Entries supplied:
+ + +

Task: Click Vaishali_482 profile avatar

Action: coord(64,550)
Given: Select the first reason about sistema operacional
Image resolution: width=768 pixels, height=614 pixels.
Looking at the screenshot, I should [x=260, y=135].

+ + +

Short exercise:
Reproduce the entries above verbatim, line for line.

Task answer:
Task: Click Vaishali_482 profile avatar

Action: coord(64,550)
Given: Select the first reason about sistema operacional
Image resolution: width=768 pixels, height=614 pixels.
Looking at the screenshot, I should [x=260, y=135].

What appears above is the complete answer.